10式戦車の配備に合わせて開発され、2011年から調達が開始された78式戦車回収車の後継となる回収車です。
50tを超える90式戦車以下の重量の装軌車両を回収する目的で開発されているため、戦車に限定しない回収作業を考慮したことで「装軌車回収車」という名称になっています。
10式戦車の車体をベースに砲塔部分を取り外して、クレーンやウィンチ等の回収装置を搭載しています。
そのため10式戦車同様に履帯(キャタピラ)部分は鋼製のサイドスカートで守られています。

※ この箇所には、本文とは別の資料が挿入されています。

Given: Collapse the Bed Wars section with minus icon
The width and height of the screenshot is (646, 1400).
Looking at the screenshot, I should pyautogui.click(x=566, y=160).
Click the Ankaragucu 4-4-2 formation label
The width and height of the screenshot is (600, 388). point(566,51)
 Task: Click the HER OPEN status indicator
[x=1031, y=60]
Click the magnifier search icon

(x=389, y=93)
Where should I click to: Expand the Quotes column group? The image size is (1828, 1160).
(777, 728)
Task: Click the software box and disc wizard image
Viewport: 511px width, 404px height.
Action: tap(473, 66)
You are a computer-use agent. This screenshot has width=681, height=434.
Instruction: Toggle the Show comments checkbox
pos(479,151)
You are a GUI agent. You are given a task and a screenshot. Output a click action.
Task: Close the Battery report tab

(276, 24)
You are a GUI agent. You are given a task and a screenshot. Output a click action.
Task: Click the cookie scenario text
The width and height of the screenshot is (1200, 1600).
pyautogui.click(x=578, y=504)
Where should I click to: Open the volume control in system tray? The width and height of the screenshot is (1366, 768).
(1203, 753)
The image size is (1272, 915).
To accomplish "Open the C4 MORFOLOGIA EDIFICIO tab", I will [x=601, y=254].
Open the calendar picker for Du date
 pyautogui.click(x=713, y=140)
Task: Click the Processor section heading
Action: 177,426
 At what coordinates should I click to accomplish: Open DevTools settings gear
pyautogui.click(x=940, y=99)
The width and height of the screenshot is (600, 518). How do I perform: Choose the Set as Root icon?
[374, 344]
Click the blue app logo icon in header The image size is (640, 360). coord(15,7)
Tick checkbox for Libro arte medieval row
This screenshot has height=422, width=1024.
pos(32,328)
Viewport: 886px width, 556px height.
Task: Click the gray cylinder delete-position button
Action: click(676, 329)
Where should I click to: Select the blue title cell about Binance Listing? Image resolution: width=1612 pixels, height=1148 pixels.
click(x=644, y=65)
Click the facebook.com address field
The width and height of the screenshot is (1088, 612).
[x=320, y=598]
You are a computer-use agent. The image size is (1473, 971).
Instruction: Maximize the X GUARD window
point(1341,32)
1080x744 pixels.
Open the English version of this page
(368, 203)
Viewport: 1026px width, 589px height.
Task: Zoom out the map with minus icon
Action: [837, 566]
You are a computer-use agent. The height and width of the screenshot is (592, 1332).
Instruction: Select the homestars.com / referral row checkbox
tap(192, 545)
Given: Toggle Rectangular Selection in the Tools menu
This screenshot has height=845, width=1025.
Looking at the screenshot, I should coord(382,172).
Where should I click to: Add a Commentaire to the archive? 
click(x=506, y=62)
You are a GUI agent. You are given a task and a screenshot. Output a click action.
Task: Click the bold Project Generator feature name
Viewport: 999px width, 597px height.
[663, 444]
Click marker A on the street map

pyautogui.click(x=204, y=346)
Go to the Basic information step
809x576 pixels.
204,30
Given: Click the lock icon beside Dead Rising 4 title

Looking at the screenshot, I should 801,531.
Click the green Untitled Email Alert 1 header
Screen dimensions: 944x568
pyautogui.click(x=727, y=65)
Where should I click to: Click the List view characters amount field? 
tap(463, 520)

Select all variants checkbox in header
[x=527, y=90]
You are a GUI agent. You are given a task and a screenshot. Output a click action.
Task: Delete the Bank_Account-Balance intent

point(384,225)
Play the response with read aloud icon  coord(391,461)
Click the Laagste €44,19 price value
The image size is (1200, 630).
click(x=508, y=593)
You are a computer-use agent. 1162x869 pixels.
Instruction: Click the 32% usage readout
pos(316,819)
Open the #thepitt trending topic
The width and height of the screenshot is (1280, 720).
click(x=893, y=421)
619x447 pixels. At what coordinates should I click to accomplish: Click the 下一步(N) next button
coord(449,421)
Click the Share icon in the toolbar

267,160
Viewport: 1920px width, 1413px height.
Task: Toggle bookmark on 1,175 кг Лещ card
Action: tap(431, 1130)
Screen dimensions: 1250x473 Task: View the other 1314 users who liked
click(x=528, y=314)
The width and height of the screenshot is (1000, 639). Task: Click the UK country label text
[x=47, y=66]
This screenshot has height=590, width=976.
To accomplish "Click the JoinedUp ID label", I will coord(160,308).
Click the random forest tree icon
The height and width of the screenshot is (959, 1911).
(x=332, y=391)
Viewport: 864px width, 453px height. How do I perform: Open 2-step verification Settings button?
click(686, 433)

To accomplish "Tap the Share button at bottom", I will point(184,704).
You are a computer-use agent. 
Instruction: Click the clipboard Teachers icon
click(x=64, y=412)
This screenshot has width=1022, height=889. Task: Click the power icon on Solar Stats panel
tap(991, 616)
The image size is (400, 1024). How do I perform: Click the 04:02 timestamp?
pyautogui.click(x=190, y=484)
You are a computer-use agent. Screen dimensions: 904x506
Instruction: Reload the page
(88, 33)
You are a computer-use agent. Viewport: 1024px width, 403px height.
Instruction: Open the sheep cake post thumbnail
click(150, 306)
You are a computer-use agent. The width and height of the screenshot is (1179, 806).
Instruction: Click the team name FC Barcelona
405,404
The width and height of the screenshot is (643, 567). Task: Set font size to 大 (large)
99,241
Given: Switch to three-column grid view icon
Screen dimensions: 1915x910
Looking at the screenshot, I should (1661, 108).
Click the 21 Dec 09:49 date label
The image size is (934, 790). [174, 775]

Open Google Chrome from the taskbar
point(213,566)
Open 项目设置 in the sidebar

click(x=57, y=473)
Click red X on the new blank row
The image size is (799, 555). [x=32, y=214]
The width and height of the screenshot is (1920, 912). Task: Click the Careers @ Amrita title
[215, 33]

また車両回収装置などは90式戦車回収車と同様の配置になっています。
11式・90式ともに実に良く似ているため、部分的には異なりますが初めて見る方は判別しずらいかもしれません。
回収性能としては、ウィンチの牽引能力が約45t、クレーンの吊り上げ能力約23tで、78式戦車回収車よりは向上していますが90式戦車回収車には劣る性能です。
これは10式戦車が90式戦車より軽量化されたことで、この性能でも回収作業が十分に問題なく行えます。
自衛火器としてこれまでの回収車と同じ12.7mm重機関銃M2を車上に搭載して、乗員室前部に発煙弾発射機が設置されています。
行動不能になった戦車の修理・回収が目的のため、これまでは戦車を運用する機甲科部隊が装備していました。
近年では「戦車直接支援隊」が創設されて、こちらで戦車(装軌車)回収車の運用や回収された車両の整備を行っています。